[PATCH linux dev-4.13 2/4] fsi/occ: Add Retries on checksum errors

Wed May 23 00:06:34 AEST 2018

On 05/21/2018 07:36 PM, Benjamin Herrenschmidt wrote:
> On Mon, 2018-05-21 at 13:58 -0500, Eddie James wrote:
>>>>     If it's the former then retrying independent of the OCC error
>>>> handling protocol is probably okay, but if we're trying to catch the
>>>> latter then maybe we should let this be handled as part of the OCC
>>>> error handling code?
>>>>
>>>> Eddie?
>> The checksum is part of the OCC response, so it's not a transport thing.
>> If we've gotten to checking the checksum then we've got a full response
>> that looks valid so far (reasonable length, etc).
>>
>> If we're trying to adhere to the OCC spec, then I'm of the opinion that
>> we shouldn't do any retries except for those handled in the occ-hwmon
>> driver.
> I don't see any in there ... what am I missing ?

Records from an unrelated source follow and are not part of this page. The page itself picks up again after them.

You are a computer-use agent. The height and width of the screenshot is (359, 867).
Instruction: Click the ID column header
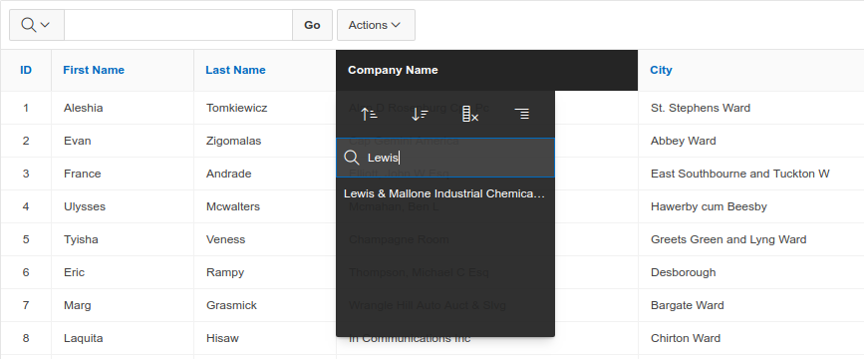pos(26,70)
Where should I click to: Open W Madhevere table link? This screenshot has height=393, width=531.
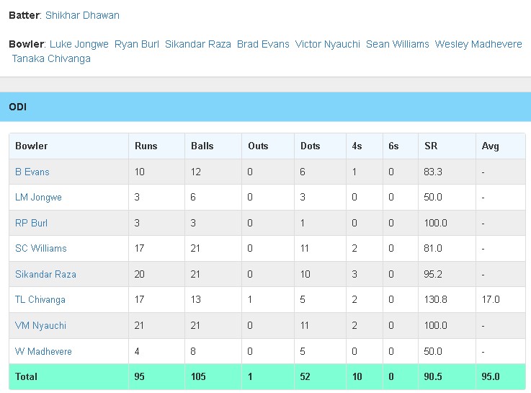pos(43,351)
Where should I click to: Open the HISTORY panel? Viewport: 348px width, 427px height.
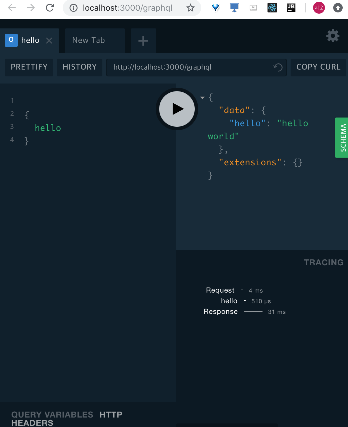(79, 67)
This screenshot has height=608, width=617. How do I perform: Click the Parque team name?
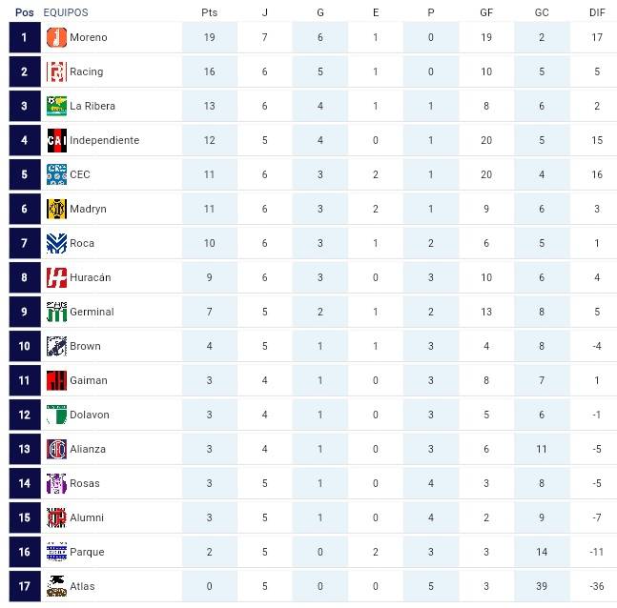tap(87, 552)

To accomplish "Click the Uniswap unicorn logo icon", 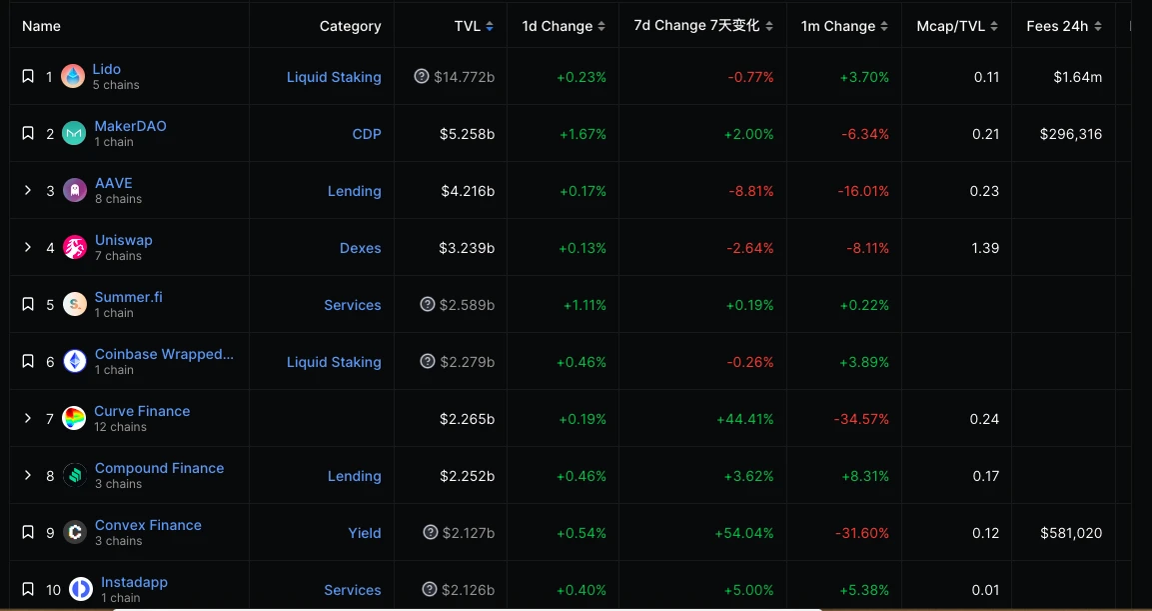I will click(75, 248).
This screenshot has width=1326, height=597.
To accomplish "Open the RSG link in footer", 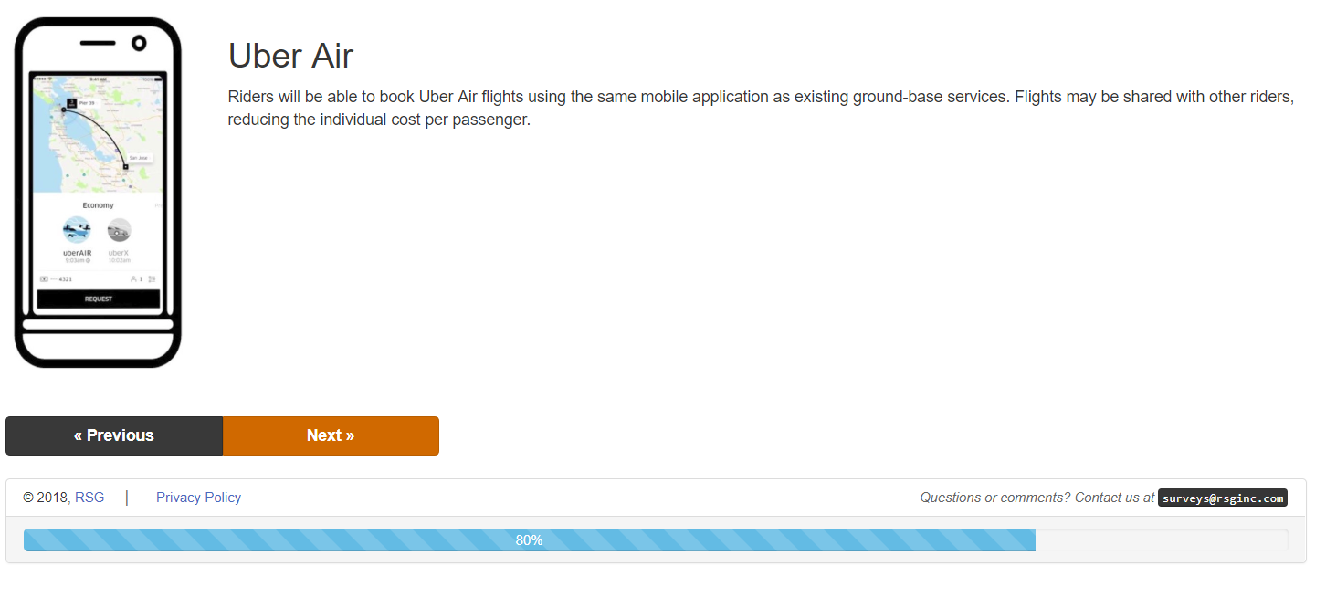I will coord(89,498).
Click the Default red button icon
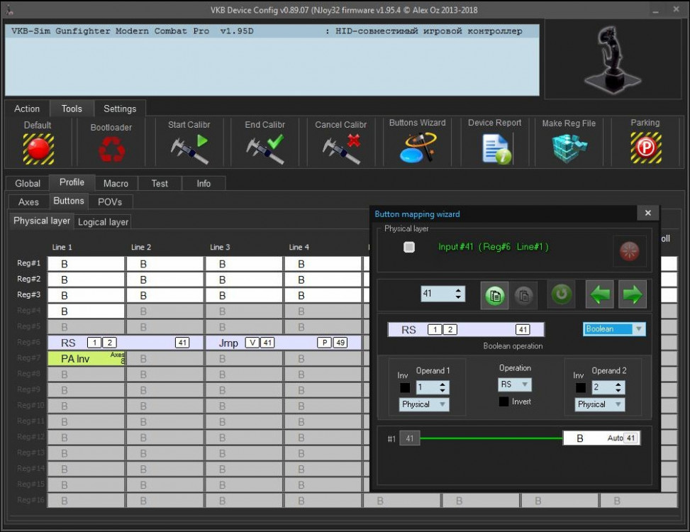Screen dimensions: 690x532 pos(38,148)
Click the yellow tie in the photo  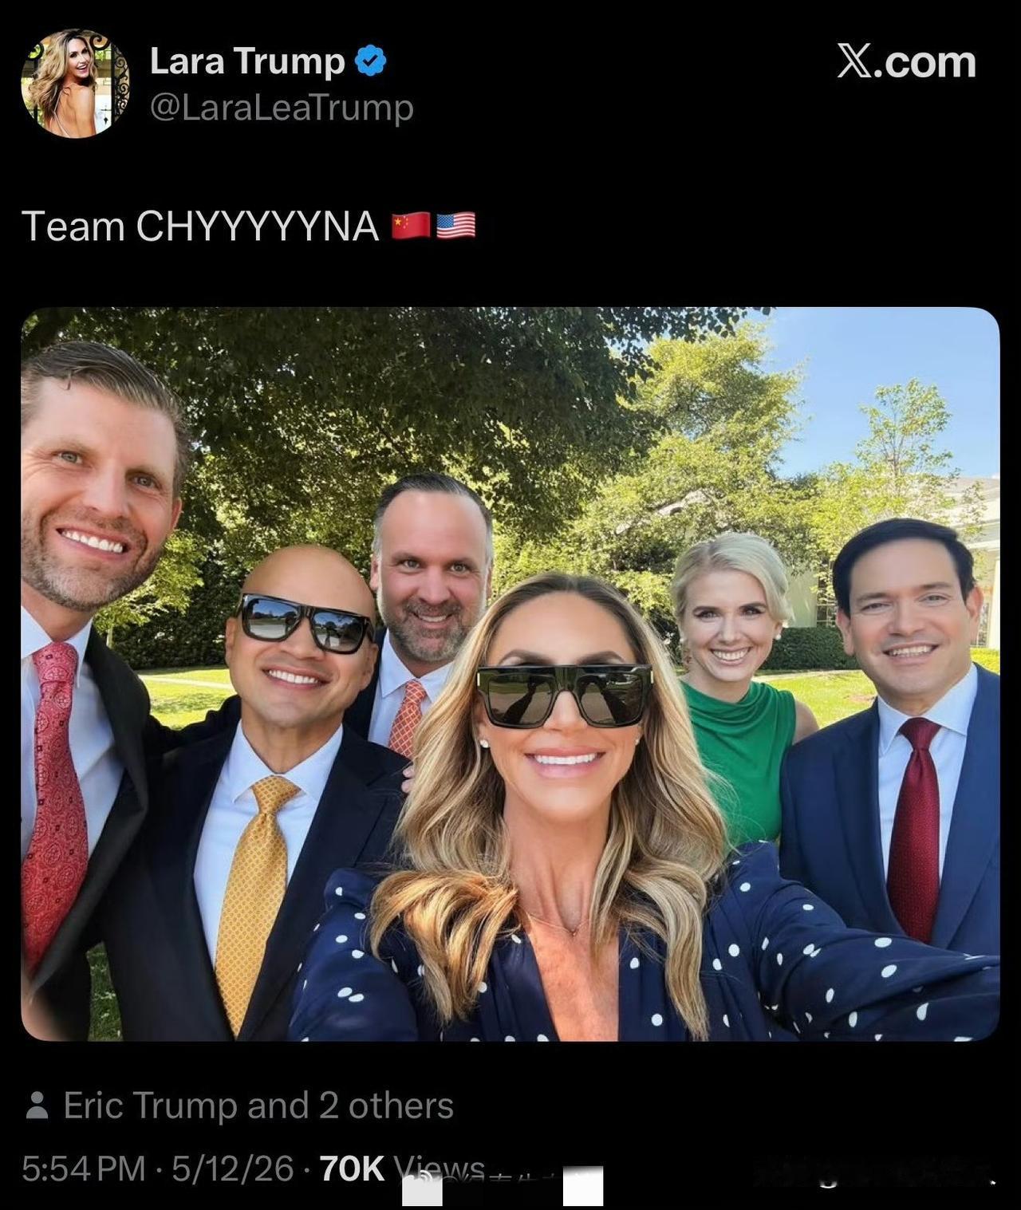click(x=255, y=893)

Oh yea, we moved the retries to userspace, sort of. Basically userspace 
keeps polling every second, even if it fails, until the "error" 
attribute gets set. That error attribute is only set if we've tried and 
failed to communicate a certain number of times 
(OCC_ERROR_COUNT_THRESHOLD in the occ hwmon driver). Once userspace 
picks up the error attribute, it has to take action on that, by 
resetting the OCC over IPMI, etc.

Thanks,
Eddie

>
> Cheers,
> Ben.
>